Attention on a Hazzy Whiteboard

My favorite podcast episode from the break featured Gloria Mark and Ezra Klein. The subject was attention. How we use it, how we use it poorly, how it causes burnout or joy. To quote Ezra:

And I am so convinced that attention is the most important human faculty. That at the end of your life, what was your experience of your life? It was the experience of the sum total of the things that you paid attention to.

The Ezra Klein Show

I encourage everyone to listen (I’m making it a homework assignment for my son this week).

The Whiteboard Analogy

A particular part of the podcast I found enlightening centered around the concept of “the mind as a whiteboard.” Here’s Gloria Mark:

So imagine that you have a whiteboard in your mind. And for everything we do, for every task, we need to have a mental model of that task. We need a schema. And so you’ve got this schema about the task you’re working on right now. And then you suddenly switch your attention. It’s like erasing that whiteboard and writing the new information you need, the new mental model. Then we switch again. And we keep doing that.

Now, I’m not talking about switching between Word, and email, and Slack, which might be within the same project. And if we’re switching screens within the same project, then we’re talking about every 47 seconds switching. But when we’re thinking about a larger project, then it comes to about 10.5 minutes.

But the point is, we switch our attention a lot. And this whiteboard analogy I find to be very, very useful. And the reason is, because sometimes, when we switch our attention, we might get really caught up in something like the news. You’re looking at the news, and you read about some horrific event, or these days, political news. And then you switch back to your project, and that event stays with you. It’s a residue.

And it’s just like with an internal whiteboard, it leaves a residue. Sometimes, you can’t erase that whiteboard in real life completely, right? You see traces of what was written on it. Same thing happens in our minds. And that residue can interfere with our current task at hand.

Residue. Sometimes, I feel like I’m swimming through that residue. The schemas I’m holding need focused and sustained attention, and the cludgy remnants of previous mental states and distractions make the thinking I enjoy turn into thinking that is exhausting (and poorly done).

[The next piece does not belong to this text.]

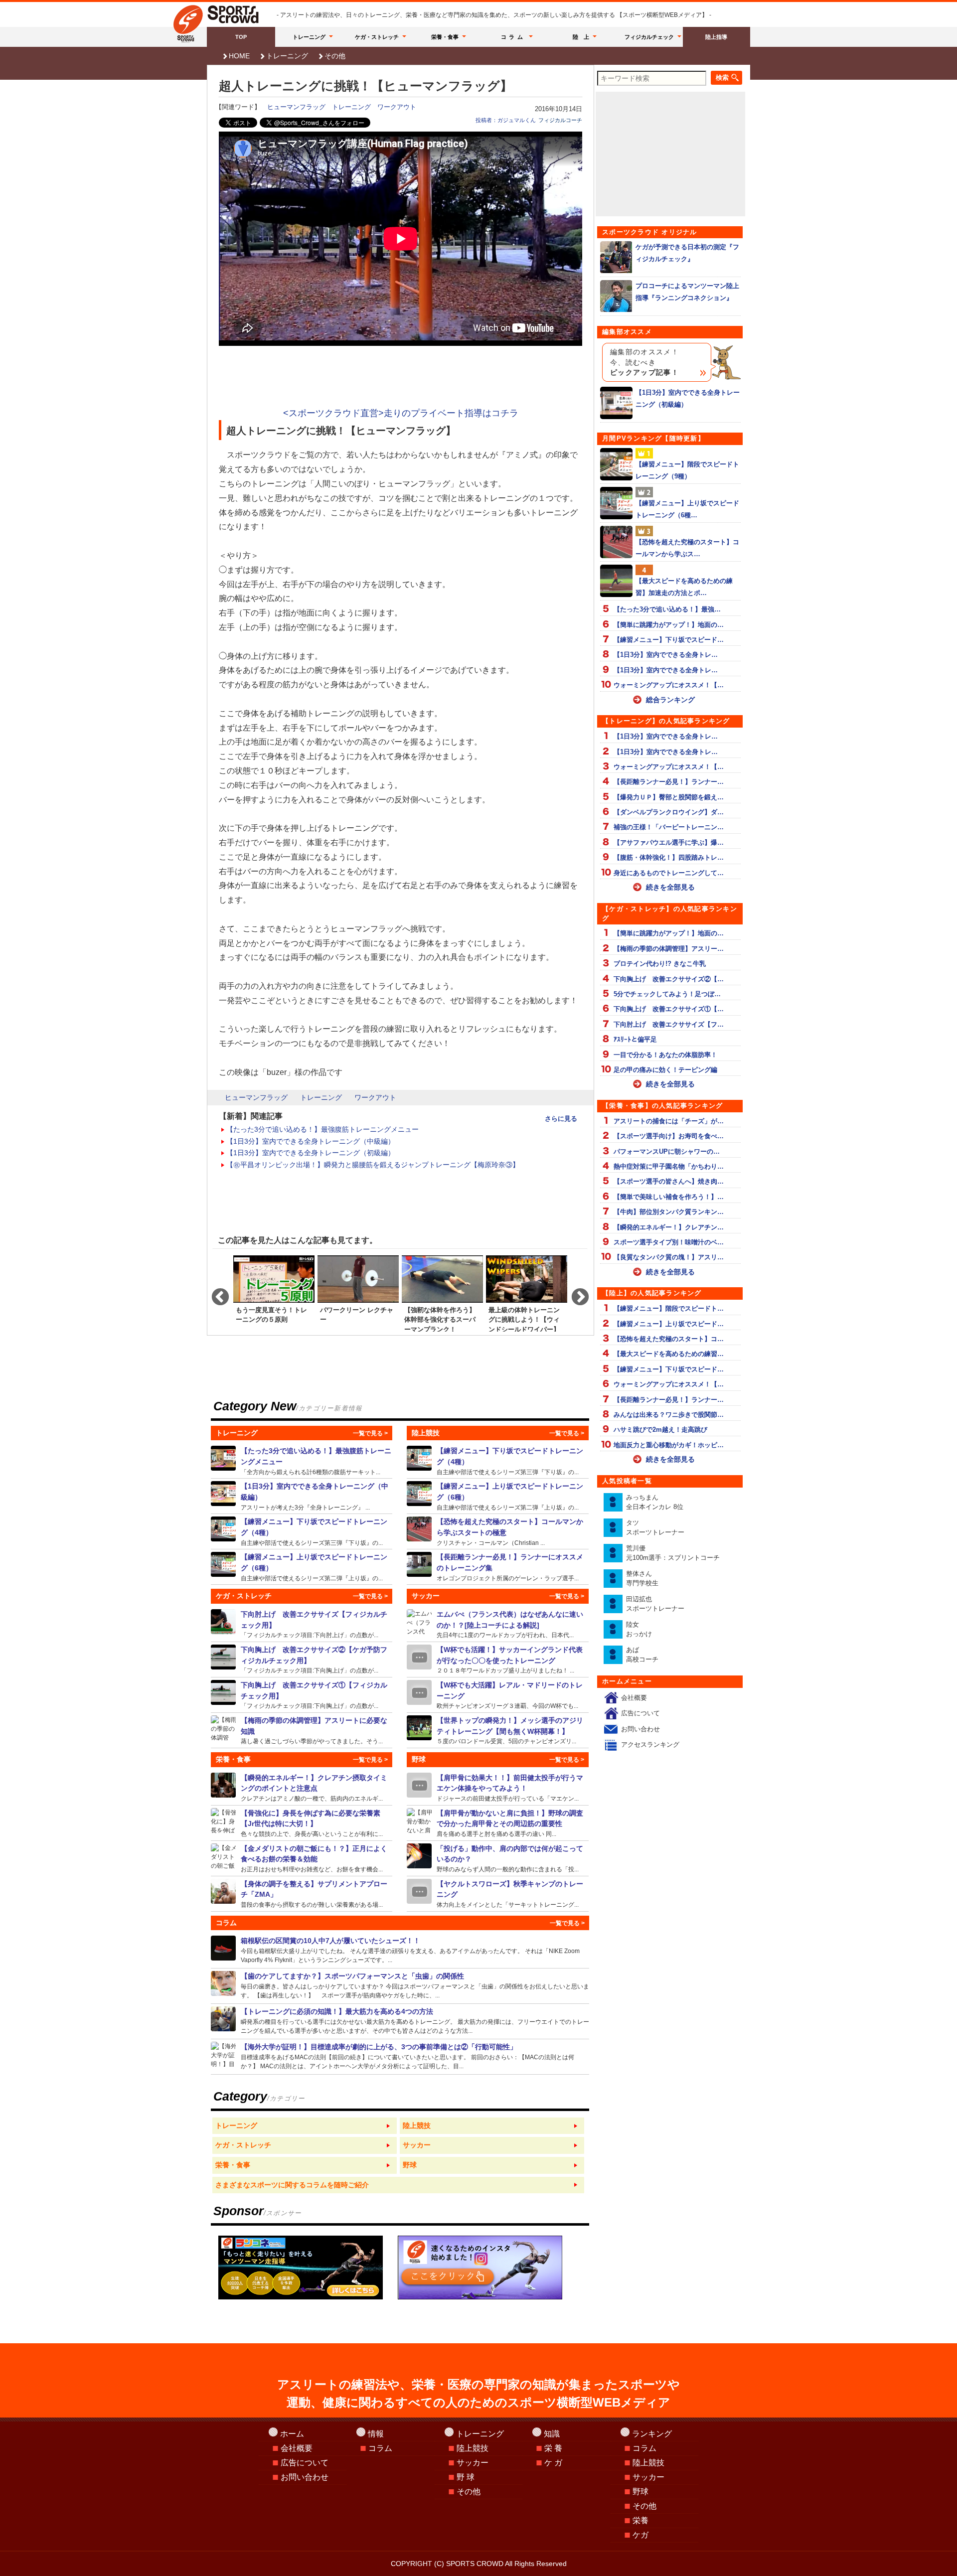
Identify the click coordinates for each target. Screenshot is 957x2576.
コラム (513, 37)
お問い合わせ (640, 1729)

Take that Learning, Make it Real

Gloria has a few suggestions:

  1. Take sufficient breaks. To me, this means walking. It does NOT mean checking social media.
  2. Understand your personal attentional rhythm. I think I have a fairly good grasp on my rhythm. Mornings are the best for thinking (although intellectual reading before bed is growing on me). Midmorning for writing. And the afternoon is for the daily grind that features far more code and attention switching.
  3. Instead of todo lists, consider your day an attention hike with peaks and valleys. Do the thinking and creative work during the peaks. I am a huge todo list doer. But I like the idea of structuring todos into buckets of attention match to my attentional rhythm.
  4. Practice forethought – imagining how our current actions will affect our future selves. This helps keep on track during the moments of the day.
  5. Keep your goals in mind (future post!).